A whistleblower lawsuit alleging that Therakos Inc. violated the False Claims Act by marketing a cancer treatment for uses not approved by the U.S. Food and Drug Administration has been settled for $11.5 million.
The lawsuit was initially brought by two former Therakos Inc. employees in 2012. They will now split more than $2.75 million. The law permits whistleblowers to file a lawsuit on behalf of the government and report fraud against the government. If the government decides to intervene and there is a settlement, whistleblowers are rewarded with a portion of that settlement.
According to a news release by the U.S. Department of Justice, Medical Device Business Services, a subsidiary of Johnson & Johnson, will pay $10 million to resolve the allegations, while another $1.5 million will be paid out by investment firm The Gores Group, which purchased Therakos in 2012. The government alleged that the investment firm continued its questionable marketing practice after the purchase.
The settlement centers around allegations that between 2006 and 2015 Therakos improperly marketed and promoted to the pediatric population its ECP systems for the treatment of cutaneous T-cell lymphoma, in which cancerous T-cells migrate to the surface of the skin, causing lesions.

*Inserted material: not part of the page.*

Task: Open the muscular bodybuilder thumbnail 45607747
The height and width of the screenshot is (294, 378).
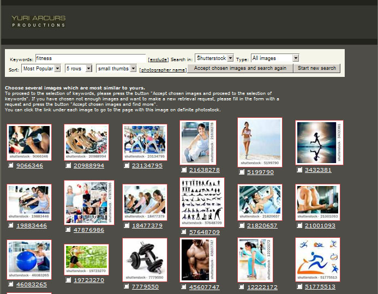Action: (x=199, y=260)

Therakos’s ECP drug/device systems administer the medication UVADEX (methoxsalen) by first removing a portion of the patient’s blood and separating the red blood cells from the white blood cells by using a centrifuge. The red cells are returned to the patient and the UVADEX solution is combined with the white cells. The device then irradiates the drug-cell mixture with ultraviolet light and returns the treated cells to the patient.
The U.S. Food and Drug Administration approved UVADEX in 1999. In that approval, the FDA noted that “safety in children has not been established” and that there were potential hazards of long-term therapy including the possibility “of carcinogenicity and cataractogenicity.”
At no time was the treatment approved by the FDA for use in children. The government alleged that marketing the product for non-approved use caused false claims to be submitted to Medicaid, the Federal Employee Health Benefits Program and TRICARE.
Neither J&J nor The Gores Group admitted wrongdoing as part of the civil settlement. The Gores Group sold Therakos in 2015 to Mallinckrodt Pharmaceuticals, a publicly traded company based in New Jersey.
The case is U.S. ex rel. Johnson, et al, v. Therakos Inc, et al, U.S. District Court, Eastern District of Pennsylvania, No. 12-cv-1454.